::: EXTRACTED ENTRIES :::

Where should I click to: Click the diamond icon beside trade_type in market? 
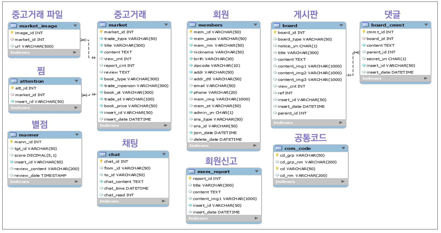click(101, 39)
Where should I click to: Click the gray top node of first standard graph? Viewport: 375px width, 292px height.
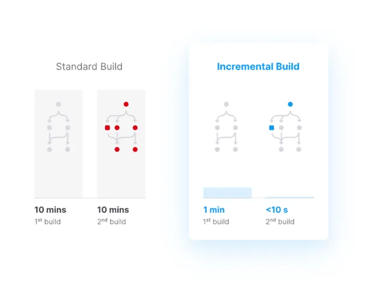58,104
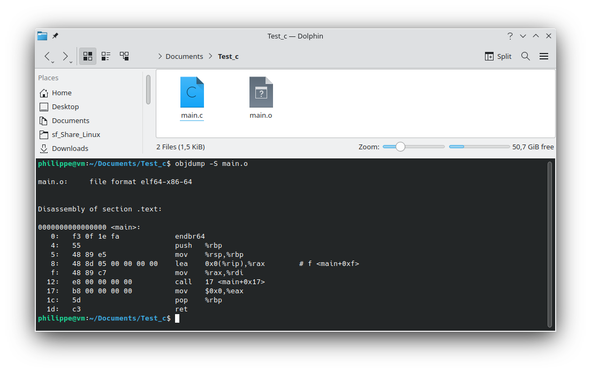
Task: Open search in Dolphin
Action: click(525, 56)
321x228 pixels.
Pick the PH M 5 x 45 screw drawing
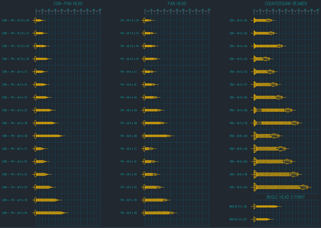(x=159, y=213)
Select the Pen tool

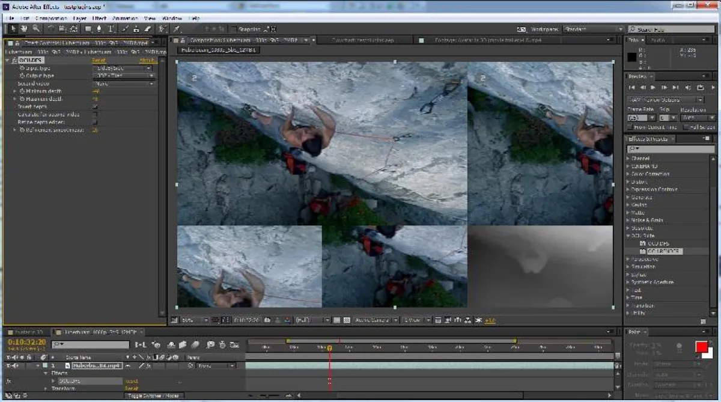click(98, 28)
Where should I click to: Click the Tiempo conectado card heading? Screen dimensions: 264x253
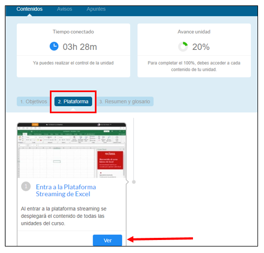[x=73, y=32]
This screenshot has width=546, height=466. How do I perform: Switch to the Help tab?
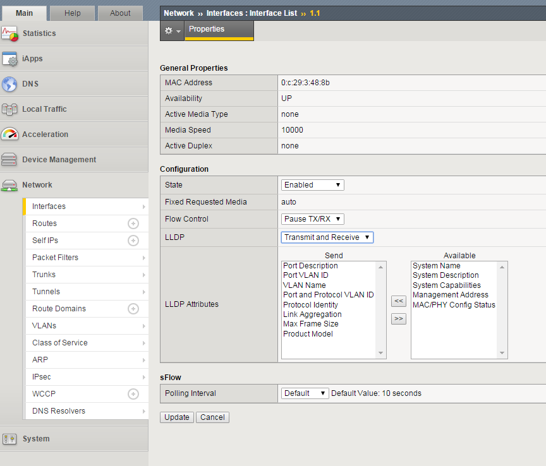point(72,13)
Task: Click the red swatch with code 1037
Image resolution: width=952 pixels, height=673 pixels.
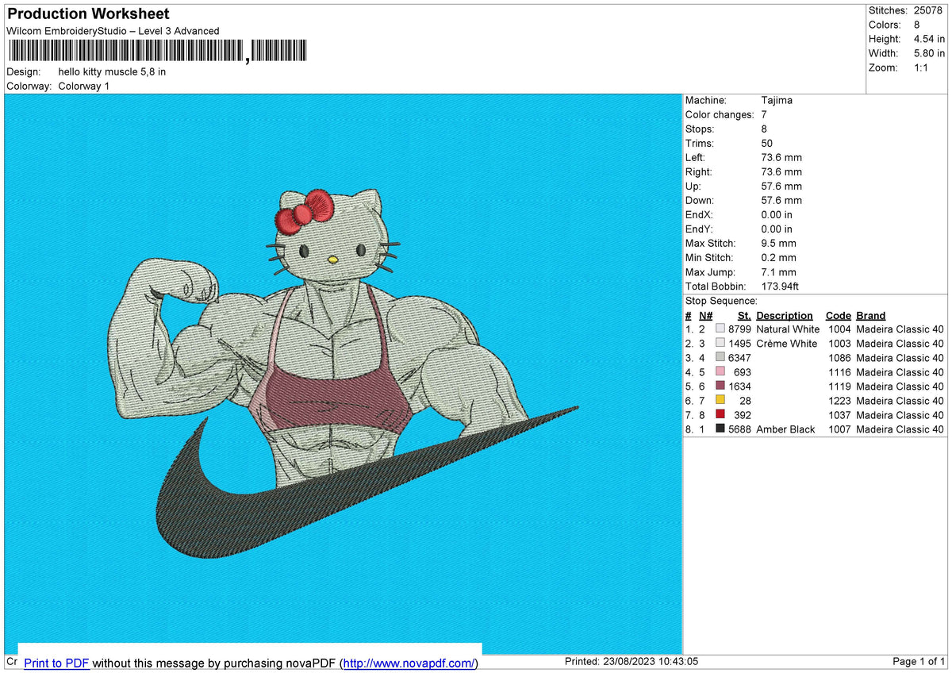Action: pyautogui.click(x=721, y=415)
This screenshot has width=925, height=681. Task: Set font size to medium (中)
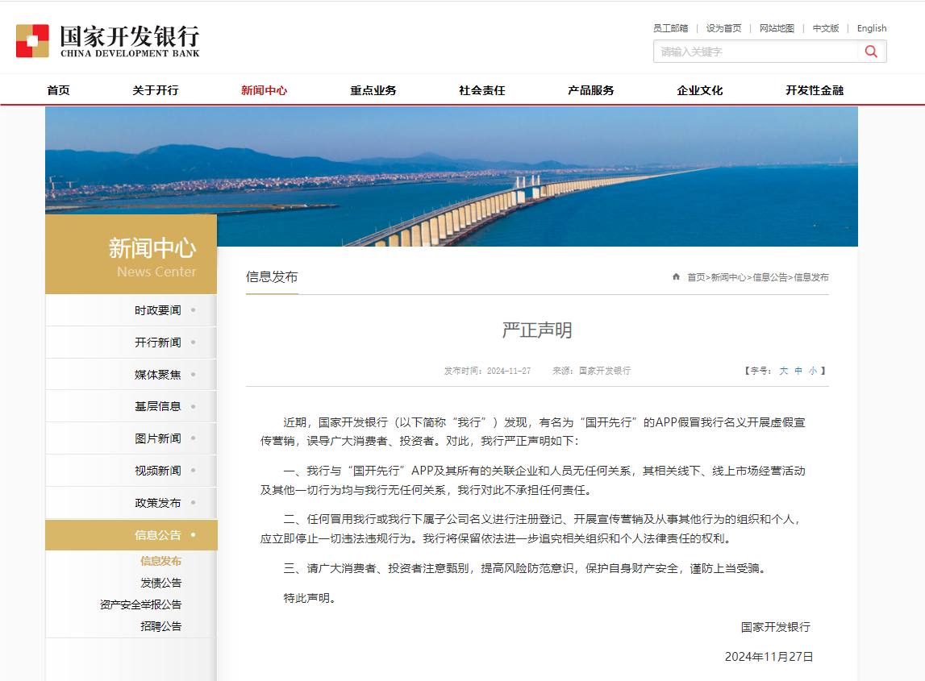click(x=798, y=371)
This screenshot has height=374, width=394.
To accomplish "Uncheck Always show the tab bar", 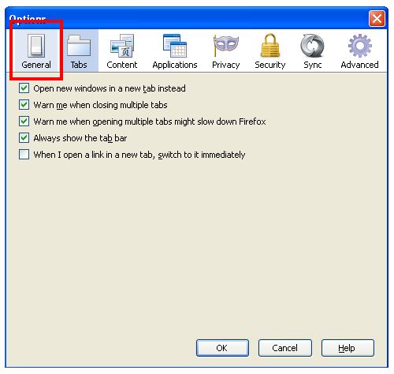I will click(x=24, y=138).
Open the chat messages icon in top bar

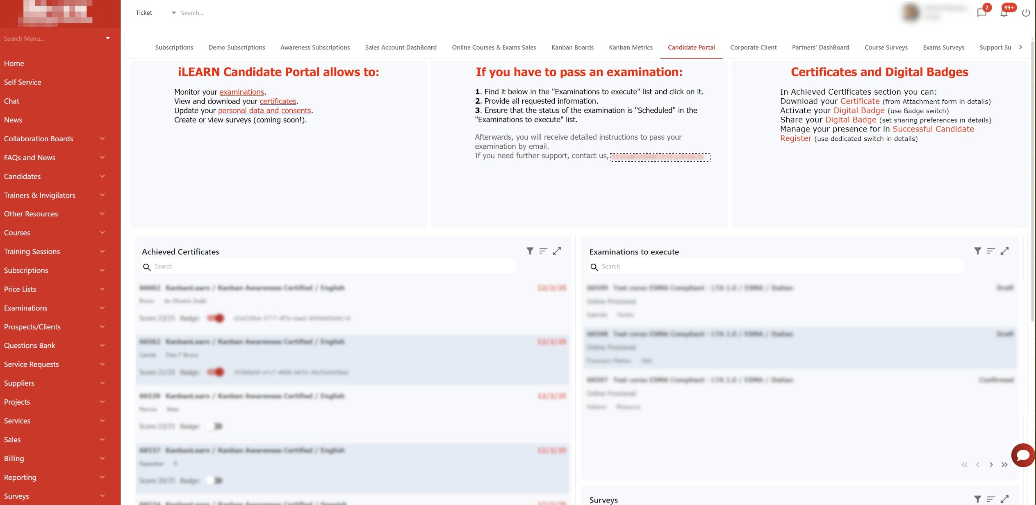(x=981, y=13)
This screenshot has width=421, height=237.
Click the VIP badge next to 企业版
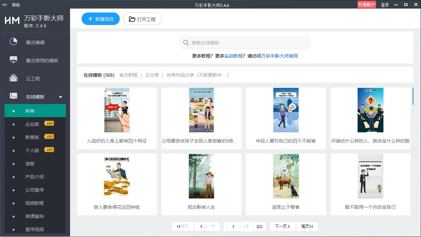[x=49, y=123]
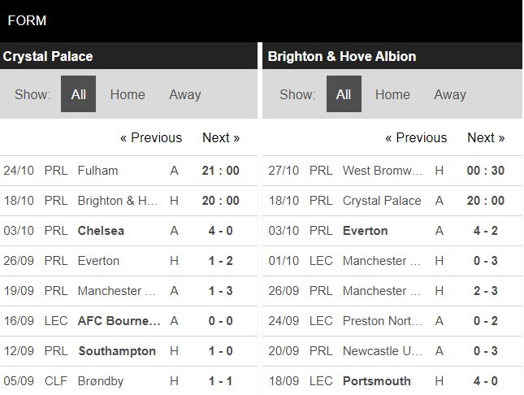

:::

* _REQUIREMENT_: Gather every line above that contains the word "This", and copy each of those lines in full.

* _COMPLETE OUTPUT_:
This screenshot has width=546, height=466. How do I perform: Switch to the Help tab?
This screenshot has width=925, height=681. Task: Set font size to medium (中)
This screenshot has height=374, width=394.
This screenshot has width=421, height=237.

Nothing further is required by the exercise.